Ever seen an orchestral dance off? We have now. Aged 14 to 25, the musical whizz kids of the Sinfónica Juvenil "Teresa Carreño" love to move. They are the next instalment of La Scala's Progetto "El Sistema", which sees young musicians from the Venezuelan education program invade Milan over the coming two weeks. Whilst tonight's offering of sambas, waltzes and a witches' dance had varying levels of success, the orchestra's level of musicality was generally outstanding.
In a performance recorded the year before his death, Bernstein jived as he conducted the LSO in his Overture to Candide. Tonight's concert-opening rendition might have provoked a similar wiggle. A steady tempo found its propulsion in snapping snare and chippy xylophone, whilst strings searched out radiant lyricism in the expansive Dvořákian melody. A precise sound sees predominant violins sitting delicately atop shy winds and brass. Young director Christian Vásquez marshals with tick-tock beats in what by now feels like a house style – a suspected heirloom from Sistema founder and conducting teacher José Antonio Abreu.
Such high-precision made the intricate rhythms of Chavez's "Indian Symphony" burst with spontaneity. The work evokes rugged landscapes in reedy winds and a range of percussion made from deer hooves, butterfly cocoons and clay rattles, the composer drawing on musical styles (if not the tunes in their entirety) of three indigenous Mexican populations. Particular concentration came from pattering percussionists; one timpanist eyeballed his colleagues in the resolute second movement, ear down low, as he stroked the surface of the skin. Technically, the work is divided into three movements, whilst in practice it shifts fluidly in a larger number of sketches ("variation can be replaced by the notion of constant rebirth", was the composer's philosophy). The orchestra realised textural metamorphoses with cool control.
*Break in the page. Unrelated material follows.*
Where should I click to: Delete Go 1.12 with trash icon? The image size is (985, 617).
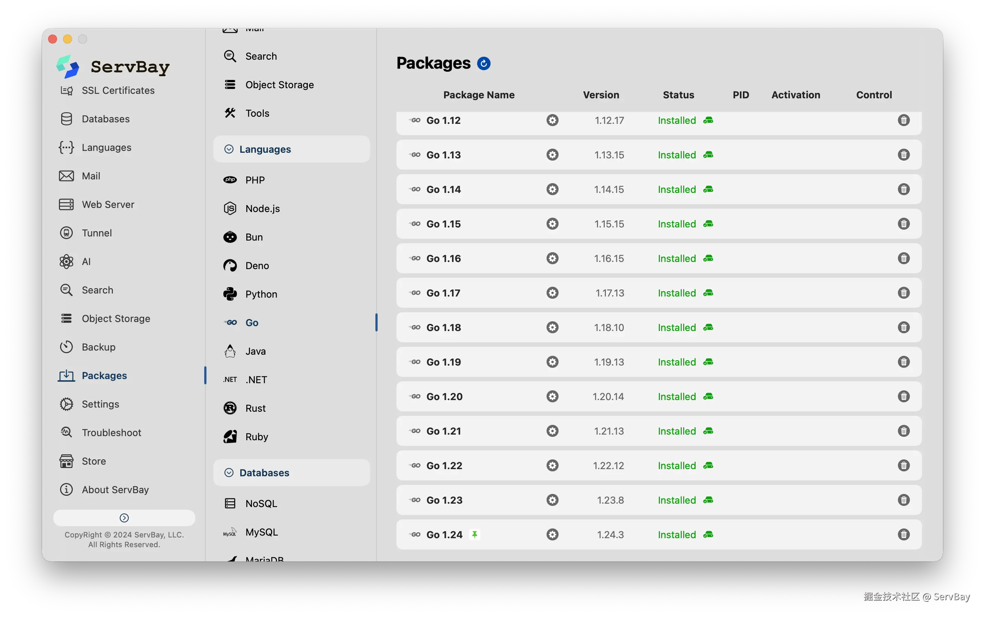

From the clinical to the colourful in Margariteña, an aural sketch of the island of Margarita by Venezuelan composer Inocente Carreño (no link with the orchestra, whose namesake is Venezuelan pianist and singer Teresa Carreño, a favourite of Henry Wood's Promenade Concerts). "You can feel the air and smell the water", says El Sistema disciple Gustavo Dudamel of the piece. You can see what he means. The introduction alone rotated from ultramarine tremolo strings and horns in dawning shards to weaving woodwind shoals and flashes in metallic waves. The 165 musicians of the orchestra swayed as one for the principal song "Margarita is a tear that a cherub dropped," rippling and digesting lilting rhythms with bodies as well as ears.